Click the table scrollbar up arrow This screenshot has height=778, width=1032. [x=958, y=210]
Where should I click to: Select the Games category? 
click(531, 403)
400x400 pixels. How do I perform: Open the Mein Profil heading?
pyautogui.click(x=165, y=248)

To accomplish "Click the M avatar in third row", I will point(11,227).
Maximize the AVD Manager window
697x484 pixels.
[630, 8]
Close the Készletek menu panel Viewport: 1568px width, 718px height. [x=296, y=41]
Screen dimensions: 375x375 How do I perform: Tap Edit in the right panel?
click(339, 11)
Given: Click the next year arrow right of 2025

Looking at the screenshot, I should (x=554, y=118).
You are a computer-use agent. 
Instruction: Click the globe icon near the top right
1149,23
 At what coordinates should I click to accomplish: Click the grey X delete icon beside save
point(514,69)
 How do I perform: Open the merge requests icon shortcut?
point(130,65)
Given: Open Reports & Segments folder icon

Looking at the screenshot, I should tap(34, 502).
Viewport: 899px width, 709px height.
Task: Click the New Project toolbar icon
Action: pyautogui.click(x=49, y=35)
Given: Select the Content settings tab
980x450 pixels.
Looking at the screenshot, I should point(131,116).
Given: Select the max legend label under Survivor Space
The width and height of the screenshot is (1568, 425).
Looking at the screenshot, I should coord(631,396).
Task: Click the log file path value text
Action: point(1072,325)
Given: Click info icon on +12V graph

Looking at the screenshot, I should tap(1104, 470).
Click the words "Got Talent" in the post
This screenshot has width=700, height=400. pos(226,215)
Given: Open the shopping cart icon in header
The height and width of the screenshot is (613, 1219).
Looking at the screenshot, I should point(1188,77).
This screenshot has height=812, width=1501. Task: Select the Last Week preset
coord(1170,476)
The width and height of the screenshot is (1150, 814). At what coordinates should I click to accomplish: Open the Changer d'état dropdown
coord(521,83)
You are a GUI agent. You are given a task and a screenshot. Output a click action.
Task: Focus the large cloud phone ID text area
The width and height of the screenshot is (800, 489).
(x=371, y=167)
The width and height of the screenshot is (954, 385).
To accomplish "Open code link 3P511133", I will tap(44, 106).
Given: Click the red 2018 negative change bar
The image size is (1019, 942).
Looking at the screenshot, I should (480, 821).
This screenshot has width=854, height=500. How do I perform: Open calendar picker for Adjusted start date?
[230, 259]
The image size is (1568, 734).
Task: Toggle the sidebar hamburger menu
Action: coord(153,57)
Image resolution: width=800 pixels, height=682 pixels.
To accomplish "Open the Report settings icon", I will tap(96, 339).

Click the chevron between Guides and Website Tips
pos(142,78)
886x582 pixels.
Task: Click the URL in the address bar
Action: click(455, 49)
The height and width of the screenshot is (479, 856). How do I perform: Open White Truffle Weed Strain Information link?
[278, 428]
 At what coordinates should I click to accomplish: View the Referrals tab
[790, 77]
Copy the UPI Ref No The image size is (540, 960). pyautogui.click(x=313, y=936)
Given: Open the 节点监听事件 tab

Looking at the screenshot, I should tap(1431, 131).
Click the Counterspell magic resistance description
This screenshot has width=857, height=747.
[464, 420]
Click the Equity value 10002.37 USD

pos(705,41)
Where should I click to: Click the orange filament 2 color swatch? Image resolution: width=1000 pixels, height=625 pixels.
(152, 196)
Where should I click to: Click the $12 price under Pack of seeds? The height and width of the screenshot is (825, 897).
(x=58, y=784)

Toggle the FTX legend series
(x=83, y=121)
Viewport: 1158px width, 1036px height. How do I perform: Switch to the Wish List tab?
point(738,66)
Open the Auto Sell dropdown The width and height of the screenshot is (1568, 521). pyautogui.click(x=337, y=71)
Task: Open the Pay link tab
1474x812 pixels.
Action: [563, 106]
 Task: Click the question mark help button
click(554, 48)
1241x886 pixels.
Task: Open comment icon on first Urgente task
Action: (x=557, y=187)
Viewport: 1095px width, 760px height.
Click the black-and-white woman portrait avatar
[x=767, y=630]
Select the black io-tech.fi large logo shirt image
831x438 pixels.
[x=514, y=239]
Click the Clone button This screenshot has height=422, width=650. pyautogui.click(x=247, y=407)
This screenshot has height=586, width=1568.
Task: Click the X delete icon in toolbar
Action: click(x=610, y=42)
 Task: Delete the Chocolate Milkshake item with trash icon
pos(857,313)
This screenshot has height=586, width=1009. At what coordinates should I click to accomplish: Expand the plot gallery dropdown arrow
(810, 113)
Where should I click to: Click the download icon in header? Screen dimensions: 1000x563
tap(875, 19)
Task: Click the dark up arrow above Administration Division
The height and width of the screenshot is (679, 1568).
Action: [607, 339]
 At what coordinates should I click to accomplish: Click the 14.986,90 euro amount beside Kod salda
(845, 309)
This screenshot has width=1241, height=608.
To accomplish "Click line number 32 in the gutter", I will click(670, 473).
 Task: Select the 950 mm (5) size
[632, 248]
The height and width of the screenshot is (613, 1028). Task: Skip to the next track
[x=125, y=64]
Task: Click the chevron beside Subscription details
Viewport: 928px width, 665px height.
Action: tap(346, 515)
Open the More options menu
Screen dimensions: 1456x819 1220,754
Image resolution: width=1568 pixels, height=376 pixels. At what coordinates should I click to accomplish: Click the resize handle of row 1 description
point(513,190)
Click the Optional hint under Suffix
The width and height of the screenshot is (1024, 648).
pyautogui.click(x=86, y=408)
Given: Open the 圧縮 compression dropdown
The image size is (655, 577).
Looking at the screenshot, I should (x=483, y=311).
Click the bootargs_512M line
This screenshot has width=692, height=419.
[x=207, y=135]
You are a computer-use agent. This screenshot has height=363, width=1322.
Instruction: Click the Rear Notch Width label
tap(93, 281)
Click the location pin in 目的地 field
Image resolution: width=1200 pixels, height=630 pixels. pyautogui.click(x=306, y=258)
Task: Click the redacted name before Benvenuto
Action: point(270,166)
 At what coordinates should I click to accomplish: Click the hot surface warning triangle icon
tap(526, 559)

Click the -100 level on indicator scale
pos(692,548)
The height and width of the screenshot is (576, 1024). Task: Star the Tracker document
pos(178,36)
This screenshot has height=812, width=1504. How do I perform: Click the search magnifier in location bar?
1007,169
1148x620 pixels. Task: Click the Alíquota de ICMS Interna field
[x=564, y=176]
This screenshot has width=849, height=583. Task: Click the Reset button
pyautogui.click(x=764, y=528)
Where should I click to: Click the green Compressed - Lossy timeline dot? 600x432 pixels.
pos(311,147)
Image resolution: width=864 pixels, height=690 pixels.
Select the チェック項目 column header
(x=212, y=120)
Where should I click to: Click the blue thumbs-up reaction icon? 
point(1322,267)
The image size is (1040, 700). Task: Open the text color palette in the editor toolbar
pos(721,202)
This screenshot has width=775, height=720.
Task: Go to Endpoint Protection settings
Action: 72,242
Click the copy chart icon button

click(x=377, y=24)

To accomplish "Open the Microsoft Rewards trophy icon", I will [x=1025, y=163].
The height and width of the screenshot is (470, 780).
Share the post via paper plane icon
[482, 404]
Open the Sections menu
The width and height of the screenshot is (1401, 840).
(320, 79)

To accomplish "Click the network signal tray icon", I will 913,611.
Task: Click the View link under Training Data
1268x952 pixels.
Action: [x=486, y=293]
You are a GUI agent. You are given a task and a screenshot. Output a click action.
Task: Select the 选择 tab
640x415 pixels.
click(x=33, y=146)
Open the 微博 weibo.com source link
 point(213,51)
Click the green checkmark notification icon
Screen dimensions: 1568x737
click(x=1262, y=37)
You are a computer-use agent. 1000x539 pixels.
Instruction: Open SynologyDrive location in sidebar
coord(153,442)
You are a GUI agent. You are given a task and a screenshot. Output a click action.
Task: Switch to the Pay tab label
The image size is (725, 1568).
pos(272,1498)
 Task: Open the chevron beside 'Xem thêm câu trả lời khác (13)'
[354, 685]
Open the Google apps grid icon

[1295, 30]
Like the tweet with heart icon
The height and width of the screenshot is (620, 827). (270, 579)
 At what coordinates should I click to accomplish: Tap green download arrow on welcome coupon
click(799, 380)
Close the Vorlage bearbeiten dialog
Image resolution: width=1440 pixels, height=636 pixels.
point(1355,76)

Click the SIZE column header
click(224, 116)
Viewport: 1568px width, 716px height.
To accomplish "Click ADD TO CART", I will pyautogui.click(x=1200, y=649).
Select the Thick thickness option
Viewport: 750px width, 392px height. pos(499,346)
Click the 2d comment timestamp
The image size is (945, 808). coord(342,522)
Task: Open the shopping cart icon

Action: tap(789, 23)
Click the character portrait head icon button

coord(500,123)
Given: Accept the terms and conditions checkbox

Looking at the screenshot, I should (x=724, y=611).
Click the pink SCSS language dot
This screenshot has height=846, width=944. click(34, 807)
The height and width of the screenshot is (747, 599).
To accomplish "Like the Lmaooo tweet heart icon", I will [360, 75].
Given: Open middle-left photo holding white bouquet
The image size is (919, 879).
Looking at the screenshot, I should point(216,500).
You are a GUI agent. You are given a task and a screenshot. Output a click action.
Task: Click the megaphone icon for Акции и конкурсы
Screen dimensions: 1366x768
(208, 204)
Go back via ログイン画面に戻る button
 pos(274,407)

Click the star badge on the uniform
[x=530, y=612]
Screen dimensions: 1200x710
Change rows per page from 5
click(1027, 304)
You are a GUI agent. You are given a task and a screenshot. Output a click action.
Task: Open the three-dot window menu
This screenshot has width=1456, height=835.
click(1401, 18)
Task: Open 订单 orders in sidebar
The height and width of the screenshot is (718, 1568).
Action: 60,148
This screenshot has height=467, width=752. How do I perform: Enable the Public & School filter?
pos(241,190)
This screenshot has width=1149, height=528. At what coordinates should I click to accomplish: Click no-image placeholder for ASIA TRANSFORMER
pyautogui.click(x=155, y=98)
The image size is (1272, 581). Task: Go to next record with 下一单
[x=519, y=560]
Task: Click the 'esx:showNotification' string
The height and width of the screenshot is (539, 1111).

EXERCISE AIM>
For the string "Close", report how many lines of the records contain it, giving the number only.

ANSWER BOX>
2